**Task description**
Copy the items below, from the line containing "Offres programmes neufs (355, 172)" up to and including the line containing "Plan du site (41, 2487)", with each item's text unchanged, and shift every coordinate by adding 23 to each of its numbers.

**Exercise materials**
## BEGIN
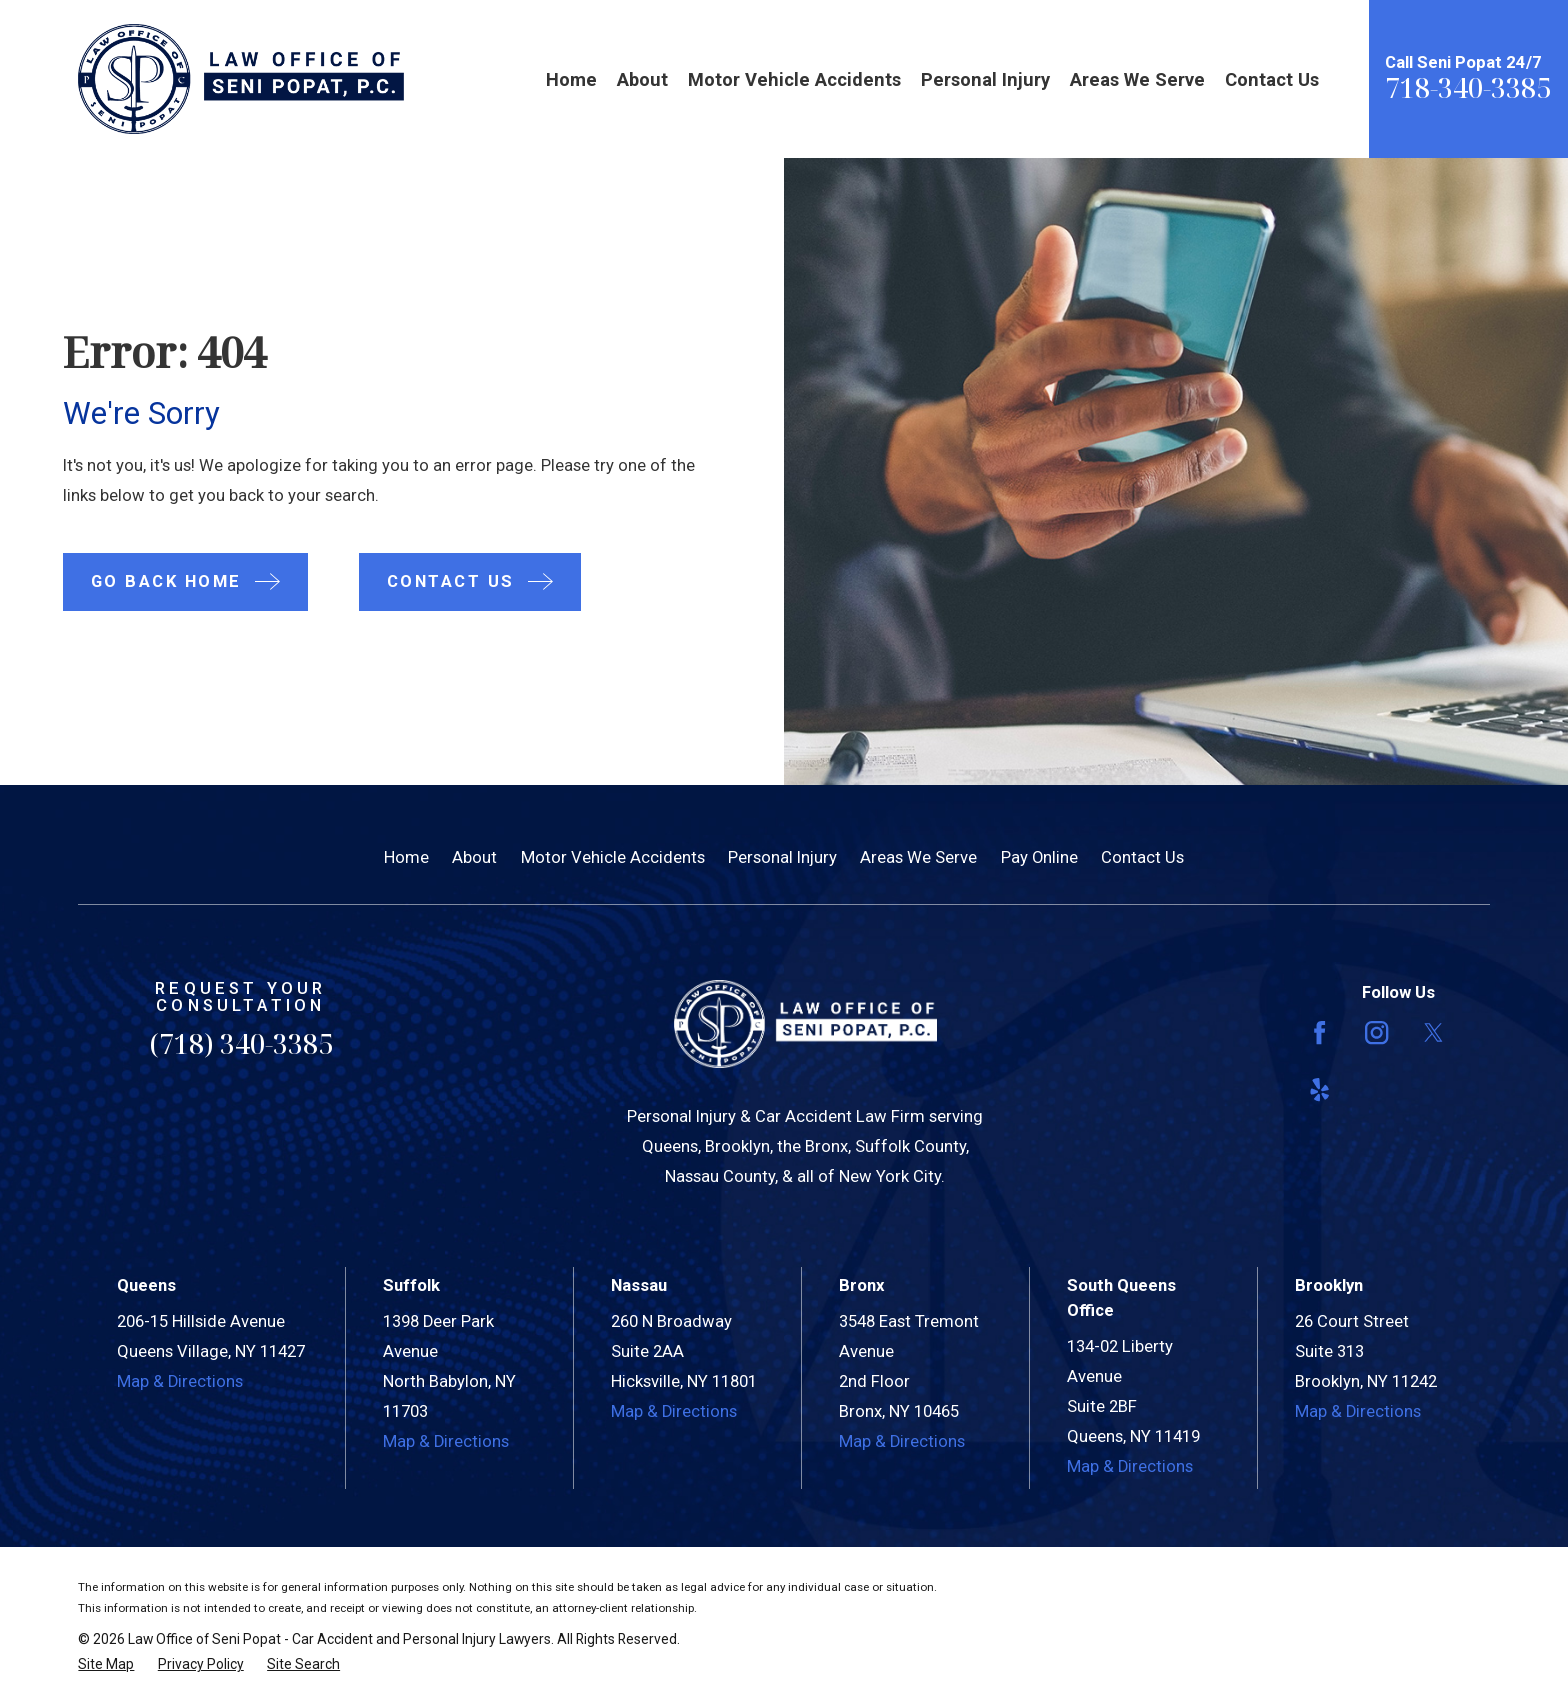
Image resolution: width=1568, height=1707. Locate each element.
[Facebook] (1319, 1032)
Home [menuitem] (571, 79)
## END
## BEGIN
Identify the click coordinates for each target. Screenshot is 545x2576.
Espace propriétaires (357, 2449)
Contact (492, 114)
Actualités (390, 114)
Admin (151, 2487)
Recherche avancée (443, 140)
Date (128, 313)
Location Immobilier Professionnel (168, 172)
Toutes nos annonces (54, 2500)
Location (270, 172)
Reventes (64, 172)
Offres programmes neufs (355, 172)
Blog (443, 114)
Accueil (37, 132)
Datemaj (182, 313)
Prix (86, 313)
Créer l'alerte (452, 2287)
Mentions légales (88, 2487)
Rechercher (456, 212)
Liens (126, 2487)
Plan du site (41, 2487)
## END
**Response to the task**
Offres programmes neufs (378, 195)
Blog (466, 137)
Accueil (60, 155)
Datemaj (205, 336)
Prix (109, 336)
Créer l'alerte (475, 2310)
Mentions légales (111, 2510)
Rechercher (479, 235)
Liens (149, 2510)
Plan du site (64, 2510)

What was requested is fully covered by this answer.